→ WHAT YOU WILL DO: From the records below, please repeat exactly the line that has "Screen dimensions: 746x502", the line that has "You are a computer-use", and every line between them, and nothing else.

→ DATASET RECORDS:
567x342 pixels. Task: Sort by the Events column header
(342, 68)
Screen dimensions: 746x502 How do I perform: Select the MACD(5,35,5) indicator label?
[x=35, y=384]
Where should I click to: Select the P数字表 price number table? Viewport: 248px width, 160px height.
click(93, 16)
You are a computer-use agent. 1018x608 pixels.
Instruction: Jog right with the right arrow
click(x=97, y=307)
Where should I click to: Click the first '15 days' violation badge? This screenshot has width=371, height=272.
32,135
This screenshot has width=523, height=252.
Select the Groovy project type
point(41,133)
---
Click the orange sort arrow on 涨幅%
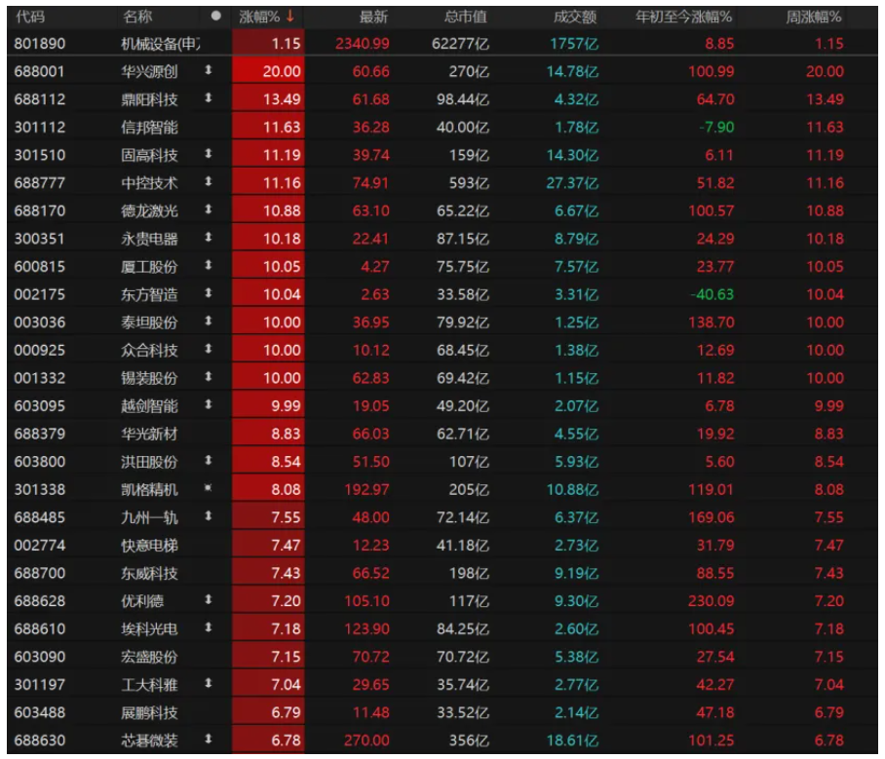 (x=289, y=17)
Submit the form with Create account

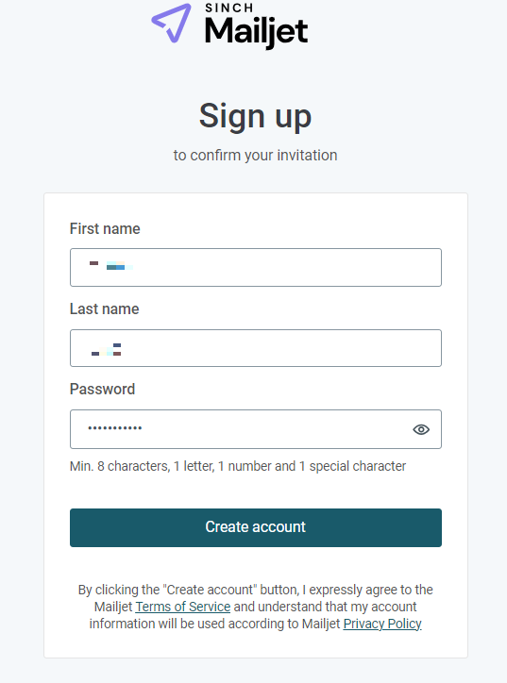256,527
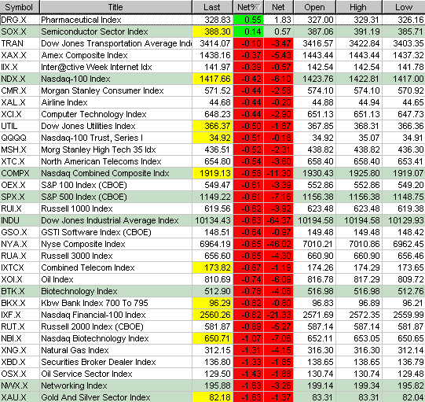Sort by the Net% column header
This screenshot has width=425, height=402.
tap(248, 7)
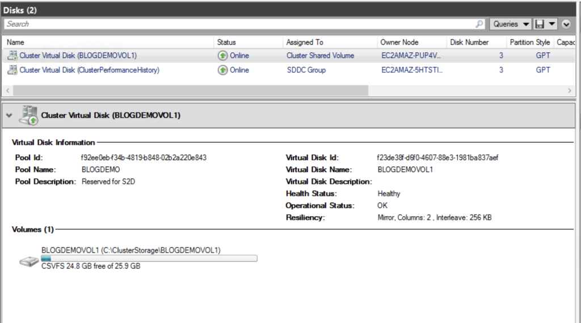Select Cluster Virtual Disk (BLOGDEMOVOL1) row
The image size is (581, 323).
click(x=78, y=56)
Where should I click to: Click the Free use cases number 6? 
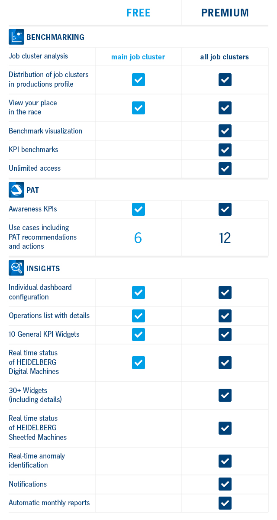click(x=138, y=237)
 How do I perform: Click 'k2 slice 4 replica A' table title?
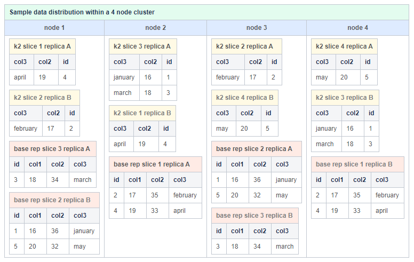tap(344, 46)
...
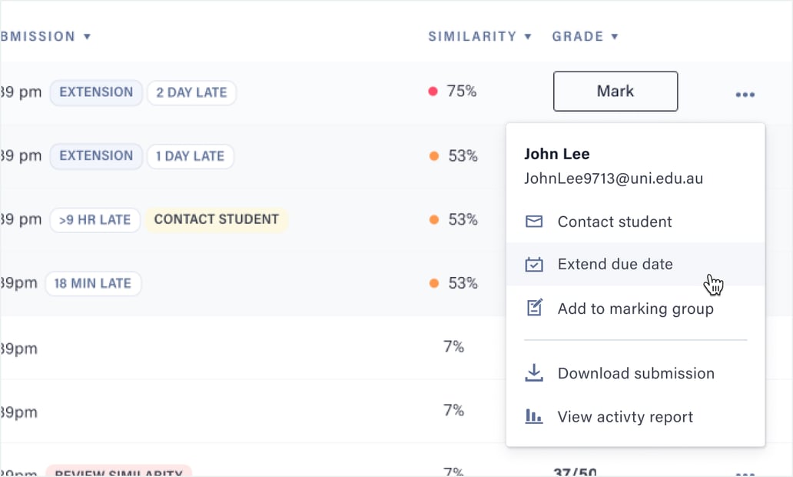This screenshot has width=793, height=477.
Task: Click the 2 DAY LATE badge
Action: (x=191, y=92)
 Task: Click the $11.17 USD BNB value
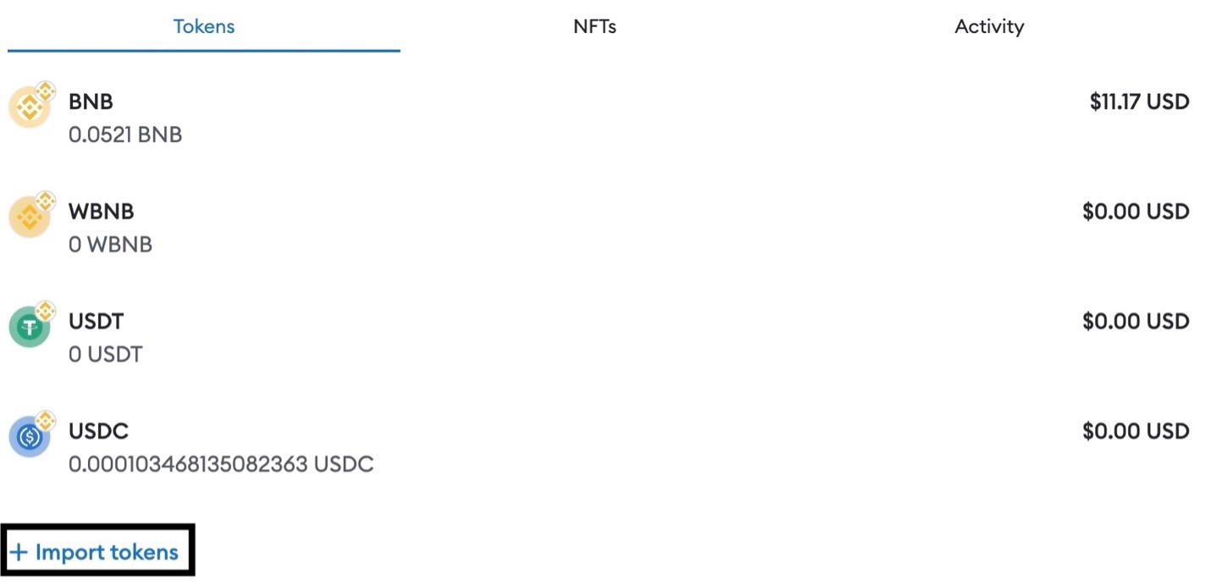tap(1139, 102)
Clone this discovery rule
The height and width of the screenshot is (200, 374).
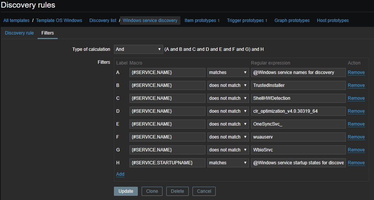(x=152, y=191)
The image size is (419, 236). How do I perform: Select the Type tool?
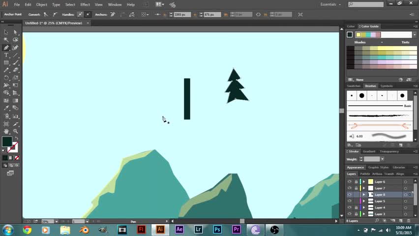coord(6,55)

→ ANSWER SECTION:
Screen dimensions: 746x502 How do I perform: Select the MACD(5,35,5) indicator label?
[x=35, y=384]
Where should I click to: Select the P数字表 price number table? Viewport: 248px width, 160px height.
click(93, 16)
You are a computer-use agent. 1018x608 pixels.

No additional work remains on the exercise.